### Korte opdracht 1
Toon elke regel uit de rijen hieronder waarin de naam "name" voorkomt.

### Gegeven tekst
· · · · ·
Wat is er te winnen voor kinderen die leren schaken? In een aantal fases leren kinderen logisch denken. Eerst zijn ze vooral bezig met de zet die ze zelf moeten doen en concentreren ze zich op een klein gebiedje van dat grote schaakbord. Ook heel belangrijk: kan ik hier wat pakken! (De materiaalfase.) In de volgende fase worden ze zich bewust van de tegenstander: die doet óók iets. In de derde fase zullen ze zich afvragen of die tegenstander misschien iets van plan is. Geleidelijk komt er meer ruimtelijk inzicht en zal de jonge schaker planmatig gaan denken. Het winnen van de partij geeft natuurlijk een kick, maar ze leren ook omgaan met verlies. En de vaardigheden die ze zich bij het schaken eigen maken, zullen ze in hun verdere leven ook kunnen toepassen op andere gebieden.

Jeugdschaak in Ten Boer

Daarnaast kan het schaken een extra uitdaging zijn voor intelligente kinderen, die op school mogelijk prikkels missen. En, waarom ook niet, er zijn ook kinderen die het gewoon een leuk spel vinden!
· · · · ·
### Korte opdracht 2
Waarom kan schaken volgens de tekst over jeugdschaak een extra uitdaging zijn voor intelligente kinderen? Leg dat uit in één tot drie zinnen.

### Getoond materiaal
· · · · ·
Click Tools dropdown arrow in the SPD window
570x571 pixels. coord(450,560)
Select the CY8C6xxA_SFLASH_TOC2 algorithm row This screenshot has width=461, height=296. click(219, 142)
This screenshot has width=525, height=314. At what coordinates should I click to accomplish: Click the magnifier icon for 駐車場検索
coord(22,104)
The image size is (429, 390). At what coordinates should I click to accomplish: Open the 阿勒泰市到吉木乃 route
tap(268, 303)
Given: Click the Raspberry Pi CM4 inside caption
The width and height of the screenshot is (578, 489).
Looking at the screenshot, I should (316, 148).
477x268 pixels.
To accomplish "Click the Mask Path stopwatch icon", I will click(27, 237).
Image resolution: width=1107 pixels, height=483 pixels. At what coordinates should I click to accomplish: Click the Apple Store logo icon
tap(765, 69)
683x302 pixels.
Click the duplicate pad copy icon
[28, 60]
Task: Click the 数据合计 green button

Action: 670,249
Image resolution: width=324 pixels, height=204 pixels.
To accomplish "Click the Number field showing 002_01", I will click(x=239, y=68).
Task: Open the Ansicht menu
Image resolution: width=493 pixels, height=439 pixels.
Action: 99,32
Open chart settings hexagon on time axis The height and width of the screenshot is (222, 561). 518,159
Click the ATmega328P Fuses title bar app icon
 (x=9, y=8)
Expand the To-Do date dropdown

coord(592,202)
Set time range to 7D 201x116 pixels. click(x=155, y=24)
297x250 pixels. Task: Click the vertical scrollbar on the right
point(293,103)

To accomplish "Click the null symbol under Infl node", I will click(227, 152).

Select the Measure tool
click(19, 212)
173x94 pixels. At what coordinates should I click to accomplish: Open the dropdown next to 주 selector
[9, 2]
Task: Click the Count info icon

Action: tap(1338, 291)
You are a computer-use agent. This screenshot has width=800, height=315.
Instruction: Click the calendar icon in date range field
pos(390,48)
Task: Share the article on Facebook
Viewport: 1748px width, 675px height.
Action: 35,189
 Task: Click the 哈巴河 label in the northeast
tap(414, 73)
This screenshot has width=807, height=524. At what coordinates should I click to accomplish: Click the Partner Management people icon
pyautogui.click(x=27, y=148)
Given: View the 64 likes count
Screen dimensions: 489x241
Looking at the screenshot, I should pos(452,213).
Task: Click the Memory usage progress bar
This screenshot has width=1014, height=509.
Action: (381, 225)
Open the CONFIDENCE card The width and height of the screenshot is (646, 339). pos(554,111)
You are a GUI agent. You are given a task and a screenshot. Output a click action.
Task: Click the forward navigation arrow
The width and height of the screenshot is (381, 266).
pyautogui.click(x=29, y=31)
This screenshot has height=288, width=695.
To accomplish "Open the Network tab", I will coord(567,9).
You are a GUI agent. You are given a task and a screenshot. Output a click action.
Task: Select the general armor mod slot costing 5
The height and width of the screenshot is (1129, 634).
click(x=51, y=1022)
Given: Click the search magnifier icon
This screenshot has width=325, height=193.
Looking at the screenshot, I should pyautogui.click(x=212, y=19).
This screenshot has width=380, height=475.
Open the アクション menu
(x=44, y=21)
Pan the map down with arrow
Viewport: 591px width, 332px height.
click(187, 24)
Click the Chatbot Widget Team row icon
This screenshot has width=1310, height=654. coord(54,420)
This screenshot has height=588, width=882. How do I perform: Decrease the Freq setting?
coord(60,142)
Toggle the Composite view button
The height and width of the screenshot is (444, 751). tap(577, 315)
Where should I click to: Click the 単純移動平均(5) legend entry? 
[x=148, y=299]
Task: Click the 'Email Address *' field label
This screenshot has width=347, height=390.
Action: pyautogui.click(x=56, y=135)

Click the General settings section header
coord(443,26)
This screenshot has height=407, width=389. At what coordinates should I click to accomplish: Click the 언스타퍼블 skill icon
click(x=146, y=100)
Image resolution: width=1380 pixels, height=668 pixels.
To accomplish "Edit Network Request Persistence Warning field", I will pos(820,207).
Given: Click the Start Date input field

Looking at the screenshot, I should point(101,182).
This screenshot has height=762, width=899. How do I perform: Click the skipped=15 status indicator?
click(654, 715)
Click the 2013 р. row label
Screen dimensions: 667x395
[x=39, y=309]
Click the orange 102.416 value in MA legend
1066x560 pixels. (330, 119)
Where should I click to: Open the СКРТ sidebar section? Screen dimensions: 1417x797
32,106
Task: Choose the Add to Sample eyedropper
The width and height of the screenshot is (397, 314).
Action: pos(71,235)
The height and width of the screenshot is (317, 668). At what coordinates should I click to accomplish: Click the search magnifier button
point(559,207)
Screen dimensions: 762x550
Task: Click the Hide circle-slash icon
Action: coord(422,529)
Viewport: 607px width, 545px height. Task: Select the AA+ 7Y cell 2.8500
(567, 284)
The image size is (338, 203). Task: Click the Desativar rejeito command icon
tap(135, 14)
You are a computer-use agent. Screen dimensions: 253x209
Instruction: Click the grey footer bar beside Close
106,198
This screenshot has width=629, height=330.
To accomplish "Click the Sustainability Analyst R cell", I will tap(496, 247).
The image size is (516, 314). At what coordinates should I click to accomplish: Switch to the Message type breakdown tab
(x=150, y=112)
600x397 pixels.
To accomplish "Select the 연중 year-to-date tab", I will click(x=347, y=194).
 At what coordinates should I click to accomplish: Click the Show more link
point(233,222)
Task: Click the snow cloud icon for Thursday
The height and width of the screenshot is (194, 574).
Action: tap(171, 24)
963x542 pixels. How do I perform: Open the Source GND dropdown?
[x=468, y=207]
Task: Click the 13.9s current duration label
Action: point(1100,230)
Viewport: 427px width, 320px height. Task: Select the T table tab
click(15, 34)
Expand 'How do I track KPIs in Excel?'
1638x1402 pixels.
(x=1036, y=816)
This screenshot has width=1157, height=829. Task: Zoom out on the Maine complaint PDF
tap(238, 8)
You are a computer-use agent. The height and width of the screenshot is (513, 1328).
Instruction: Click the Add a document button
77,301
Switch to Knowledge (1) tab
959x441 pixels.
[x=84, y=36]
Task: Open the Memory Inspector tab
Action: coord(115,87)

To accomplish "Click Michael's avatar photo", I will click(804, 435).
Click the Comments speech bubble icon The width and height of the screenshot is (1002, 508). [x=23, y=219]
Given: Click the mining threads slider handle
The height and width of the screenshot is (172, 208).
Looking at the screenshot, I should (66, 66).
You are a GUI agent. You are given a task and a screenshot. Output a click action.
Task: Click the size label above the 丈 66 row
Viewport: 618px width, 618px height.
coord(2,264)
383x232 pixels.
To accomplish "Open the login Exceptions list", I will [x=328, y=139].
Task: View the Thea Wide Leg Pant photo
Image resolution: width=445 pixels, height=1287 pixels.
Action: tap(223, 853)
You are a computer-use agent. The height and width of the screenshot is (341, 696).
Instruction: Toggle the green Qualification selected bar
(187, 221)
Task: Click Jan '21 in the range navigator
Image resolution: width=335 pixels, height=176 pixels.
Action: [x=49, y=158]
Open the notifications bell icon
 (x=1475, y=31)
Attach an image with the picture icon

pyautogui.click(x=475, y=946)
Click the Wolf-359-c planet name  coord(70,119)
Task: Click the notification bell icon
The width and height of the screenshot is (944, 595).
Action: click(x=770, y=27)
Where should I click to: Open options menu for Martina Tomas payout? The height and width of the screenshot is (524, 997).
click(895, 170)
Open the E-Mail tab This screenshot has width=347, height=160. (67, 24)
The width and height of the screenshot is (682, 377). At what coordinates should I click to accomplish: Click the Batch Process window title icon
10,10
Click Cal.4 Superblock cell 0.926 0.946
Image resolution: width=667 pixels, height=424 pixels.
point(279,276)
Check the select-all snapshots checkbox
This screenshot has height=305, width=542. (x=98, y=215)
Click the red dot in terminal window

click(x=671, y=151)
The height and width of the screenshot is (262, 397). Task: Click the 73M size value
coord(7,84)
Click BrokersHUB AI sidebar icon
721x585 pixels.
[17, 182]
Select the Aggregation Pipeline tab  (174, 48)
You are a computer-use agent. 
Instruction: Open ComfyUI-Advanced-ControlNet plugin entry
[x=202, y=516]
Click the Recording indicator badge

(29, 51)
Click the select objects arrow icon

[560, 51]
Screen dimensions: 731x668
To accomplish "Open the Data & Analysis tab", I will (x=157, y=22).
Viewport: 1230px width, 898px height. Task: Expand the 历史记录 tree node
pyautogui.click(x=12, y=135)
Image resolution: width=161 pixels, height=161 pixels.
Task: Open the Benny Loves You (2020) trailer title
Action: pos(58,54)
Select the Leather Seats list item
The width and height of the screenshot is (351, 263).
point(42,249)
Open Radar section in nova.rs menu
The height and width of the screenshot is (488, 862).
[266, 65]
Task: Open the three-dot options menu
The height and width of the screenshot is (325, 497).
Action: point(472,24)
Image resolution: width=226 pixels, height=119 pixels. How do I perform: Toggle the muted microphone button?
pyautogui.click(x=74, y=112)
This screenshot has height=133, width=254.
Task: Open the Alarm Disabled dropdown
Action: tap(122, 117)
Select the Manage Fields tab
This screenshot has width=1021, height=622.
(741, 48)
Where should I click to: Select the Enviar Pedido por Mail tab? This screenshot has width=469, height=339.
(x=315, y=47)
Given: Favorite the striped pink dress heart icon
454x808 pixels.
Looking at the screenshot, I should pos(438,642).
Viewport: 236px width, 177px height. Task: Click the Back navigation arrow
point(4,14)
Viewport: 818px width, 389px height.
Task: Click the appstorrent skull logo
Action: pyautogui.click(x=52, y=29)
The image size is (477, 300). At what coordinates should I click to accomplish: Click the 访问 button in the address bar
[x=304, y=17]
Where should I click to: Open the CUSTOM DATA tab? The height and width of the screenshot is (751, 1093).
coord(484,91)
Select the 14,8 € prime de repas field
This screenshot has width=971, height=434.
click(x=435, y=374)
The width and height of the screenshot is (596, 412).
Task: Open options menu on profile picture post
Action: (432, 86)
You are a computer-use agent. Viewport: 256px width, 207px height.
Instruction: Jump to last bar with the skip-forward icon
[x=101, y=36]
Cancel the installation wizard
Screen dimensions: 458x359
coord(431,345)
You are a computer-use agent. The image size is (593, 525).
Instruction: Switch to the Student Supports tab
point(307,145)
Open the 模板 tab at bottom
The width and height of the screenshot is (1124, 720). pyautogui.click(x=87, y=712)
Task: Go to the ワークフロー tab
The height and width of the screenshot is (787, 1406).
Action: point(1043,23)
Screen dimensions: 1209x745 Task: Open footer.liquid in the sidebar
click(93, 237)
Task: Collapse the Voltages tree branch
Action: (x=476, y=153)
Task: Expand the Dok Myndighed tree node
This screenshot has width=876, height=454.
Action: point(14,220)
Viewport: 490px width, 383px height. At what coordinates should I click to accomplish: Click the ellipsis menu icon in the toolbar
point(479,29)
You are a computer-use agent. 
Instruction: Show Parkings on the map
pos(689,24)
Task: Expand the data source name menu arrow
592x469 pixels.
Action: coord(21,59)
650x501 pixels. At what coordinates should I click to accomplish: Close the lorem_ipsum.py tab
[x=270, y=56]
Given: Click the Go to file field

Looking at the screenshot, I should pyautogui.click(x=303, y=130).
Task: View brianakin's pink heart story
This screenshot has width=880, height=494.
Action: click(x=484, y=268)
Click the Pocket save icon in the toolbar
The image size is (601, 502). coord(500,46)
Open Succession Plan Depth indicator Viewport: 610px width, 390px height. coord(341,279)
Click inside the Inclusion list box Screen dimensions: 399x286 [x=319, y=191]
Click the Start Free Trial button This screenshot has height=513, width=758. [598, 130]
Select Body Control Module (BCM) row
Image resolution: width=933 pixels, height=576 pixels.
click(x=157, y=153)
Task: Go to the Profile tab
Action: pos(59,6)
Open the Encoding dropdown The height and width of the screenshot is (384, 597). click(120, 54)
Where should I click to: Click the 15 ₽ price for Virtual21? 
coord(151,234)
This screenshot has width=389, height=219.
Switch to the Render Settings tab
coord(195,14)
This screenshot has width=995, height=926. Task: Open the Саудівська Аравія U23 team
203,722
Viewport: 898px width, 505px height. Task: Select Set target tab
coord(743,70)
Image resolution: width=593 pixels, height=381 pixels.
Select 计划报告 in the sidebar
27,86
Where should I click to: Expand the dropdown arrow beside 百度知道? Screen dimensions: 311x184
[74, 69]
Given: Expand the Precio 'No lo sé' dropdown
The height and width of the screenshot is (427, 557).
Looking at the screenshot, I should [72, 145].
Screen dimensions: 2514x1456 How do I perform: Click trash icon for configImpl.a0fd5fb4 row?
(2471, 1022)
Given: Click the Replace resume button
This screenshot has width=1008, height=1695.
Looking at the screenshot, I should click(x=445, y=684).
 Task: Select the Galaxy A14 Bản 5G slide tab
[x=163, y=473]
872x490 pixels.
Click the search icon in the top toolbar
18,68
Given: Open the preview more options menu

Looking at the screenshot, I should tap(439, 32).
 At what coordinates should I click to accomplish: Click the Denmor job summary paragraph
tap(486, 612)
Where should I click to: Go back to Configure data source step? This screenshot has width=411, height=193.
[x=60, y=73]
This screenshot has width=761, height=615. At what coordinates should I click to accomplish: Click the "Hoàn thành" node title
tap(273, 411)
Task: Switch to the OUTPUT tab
· · · · ·
### Eindantwoord 1
Click the Wolf-359-c planet name  coord(70,119)
Task: Expand the data source name menu arrow

### Eindantwoord 2
Schaken kan voor intelligente kinderen een extra uitdaging zijn, omdat zij op school mogelijk prikkels missen.